Andrea Gabor authored The Man Who Discovered Quality: How W. Edwards Deming Brought the Quality Revolution to America and has been studying education for years. This webcast shows Andrea’s presentation at the 2014 Annual Deming Conference: What Schools Can Learn from Dr. Deming’s Philosophy.

Dr. Deming’s genius was that he combined the rationalistic (thats the scientific) and the humanistic… Dr. Deming brought an important scientific insight into why individual employees should not be blamed for systemic failures. At the same time his teachings also help explain why collaborative organization, ones that include just about every employee in problem solving, and are based in trust rather than fear, are more successful than hierarchical ones at helping to reduce variation and improving quality.

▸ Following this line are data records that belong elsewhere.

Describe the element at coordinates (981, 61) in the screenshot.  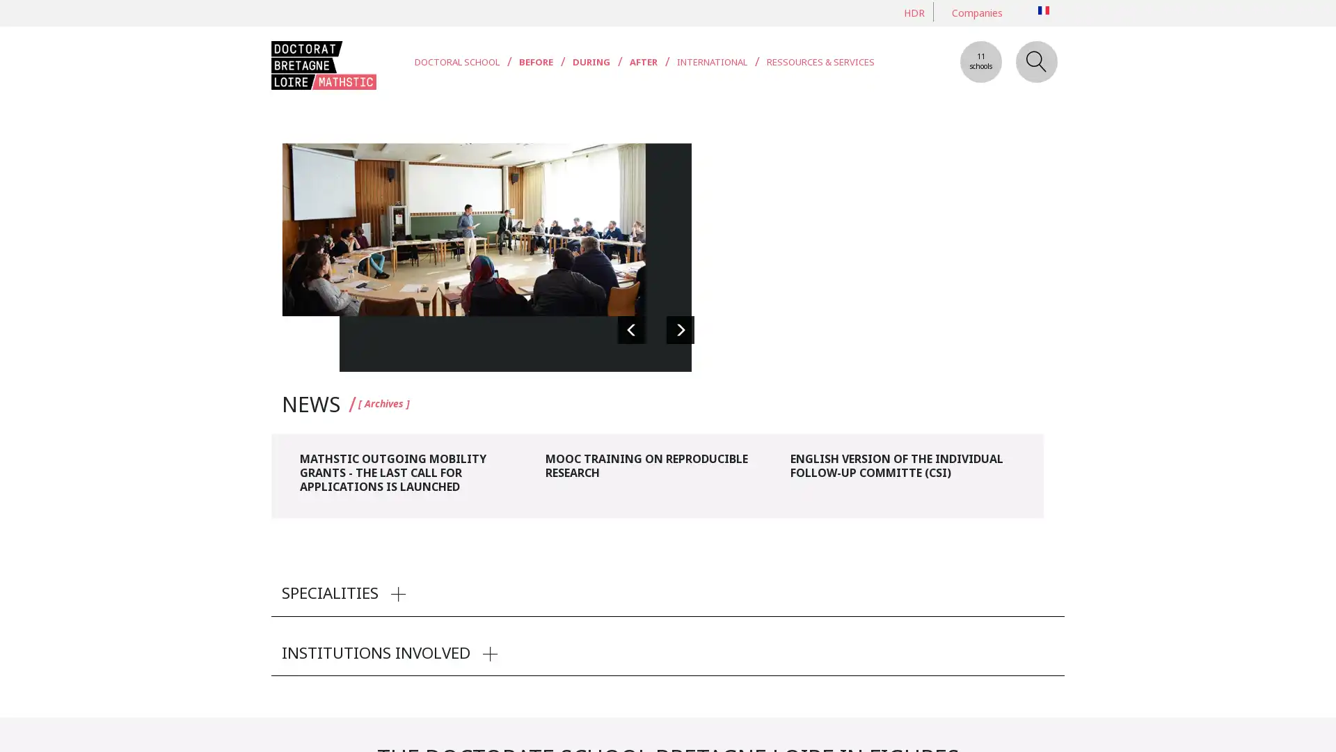
I see `11 schools` at that location.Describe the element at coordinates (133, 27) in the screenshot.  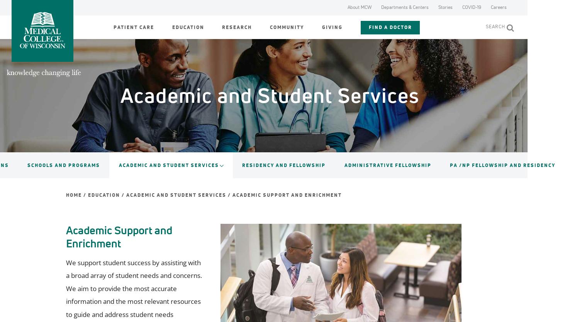
I see `'Patient Care'` at that location.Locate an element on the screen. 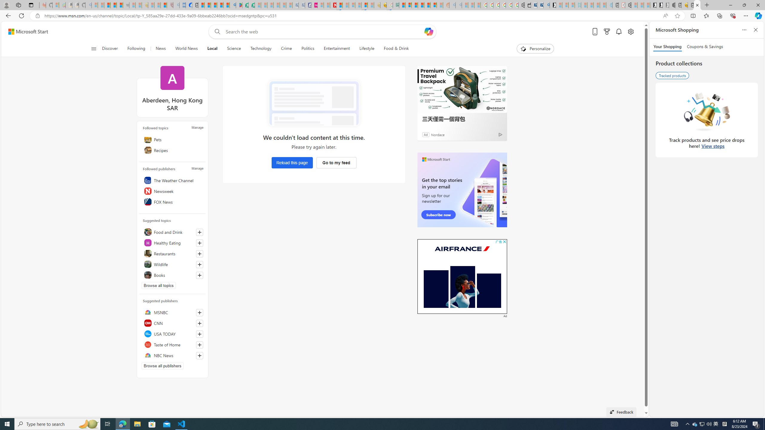  'The Weather Channel' is located at coordinates (172, 180).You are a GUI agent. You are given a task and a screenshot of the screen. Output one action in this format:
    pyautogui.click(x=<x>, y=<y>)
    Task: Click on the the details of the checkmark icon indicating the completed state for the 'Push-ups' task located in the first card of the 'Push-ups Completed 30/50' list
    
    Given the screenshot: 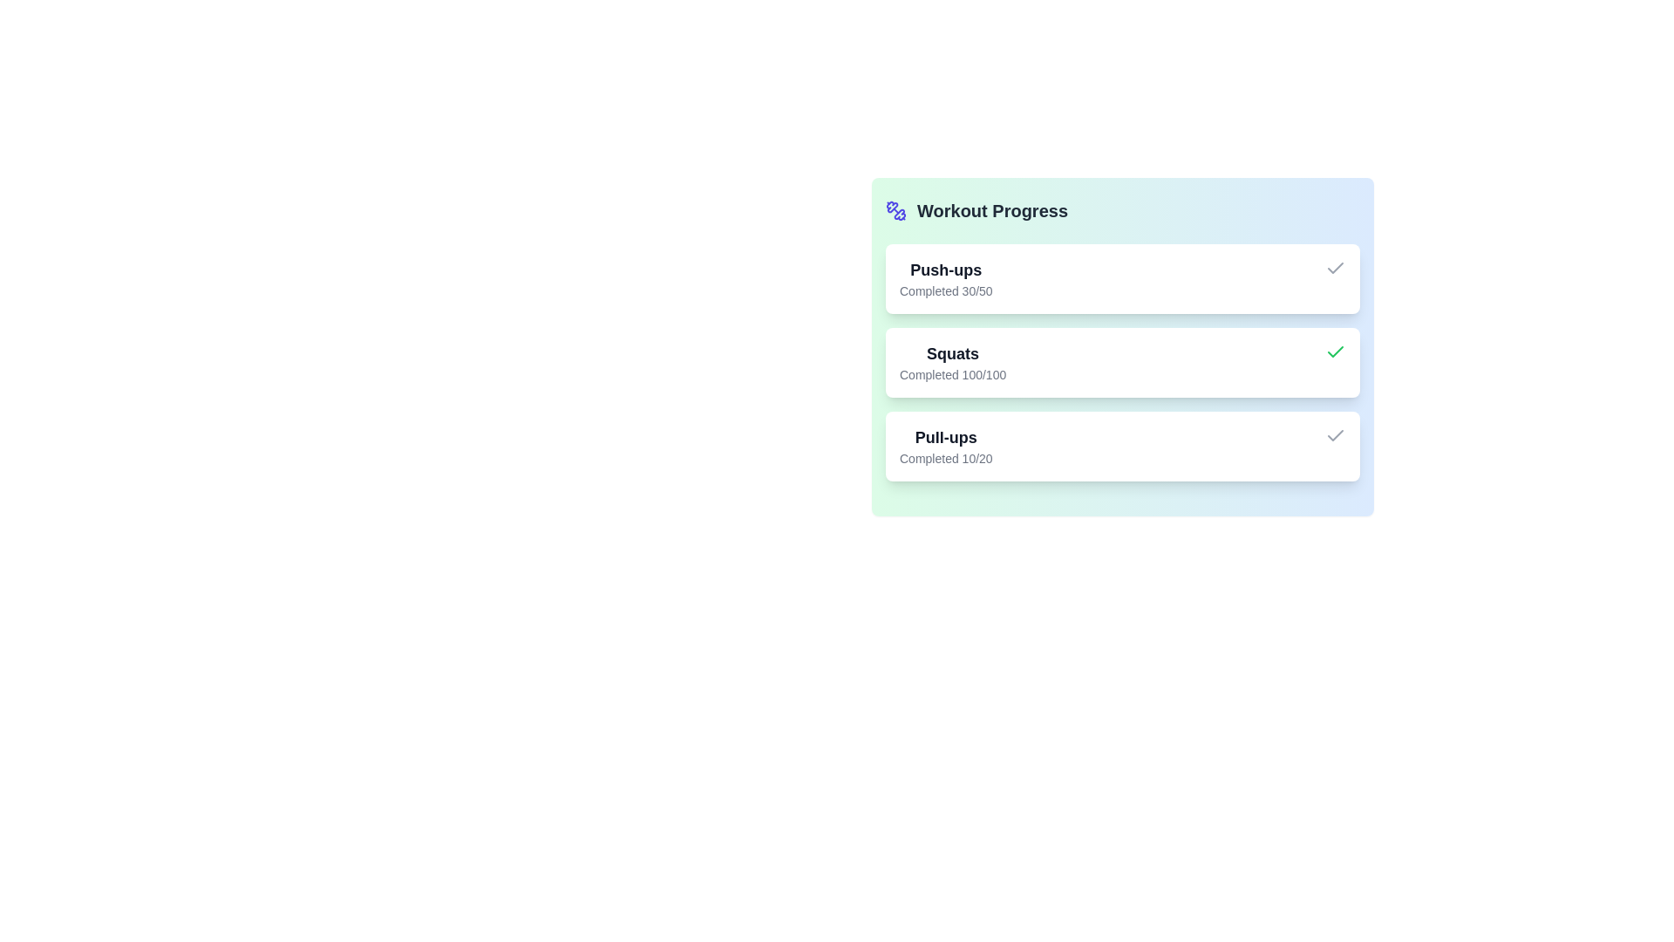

Dr. Deming’s statistical explanation of the role of systems thinking and employee collaboration in improving quality are, I believe, the most important lessons that educators and policy makers can learn from his teachings.

The talk is focused on education and provides great ideas for educators and it also makes several universal points about Deming ideas, such as those in the quote above, and also:

As Dr. Deming used to say, you can look at the outliers, those who consistently show themselves to be top performers and try to find some generalizable lessons that people can learn.

This is such an important shift in the model of seeking to reward heroes (due to luck or effort or skill – luck quite often) which does nothing to help improve. In a Deming system if individuals show “special cause” results the strategy is to study what they are doing differently and adapt those practices widely. This is very different from just giving bonuses and not improving the system at all.


The practice of studying what successful people are doing well and improving the management system to make those practices widespread is something that is done far to infrequently. A few organizations do this well, but most do not. And even companies that have many admirable qualities in their management system don’t do this very well.

As organizations drop vestiges of the old way of thinking around rewarding those that can make an argument they are heroes to focusing on improving the system this practice will increase. Practices such as the annual performance appraisal, individual bonuses and massively overpaid executives create a culture that isn’t focused on improving management system but instead on focuses on rewarding heroes. That culture holds back organizations from spreading successful practices among employees more successfully.

Upcoming Deming Institute conferences:

Andrea recently published a opinion piece in the New York Times on The Myth of the New Orleans School Makeover.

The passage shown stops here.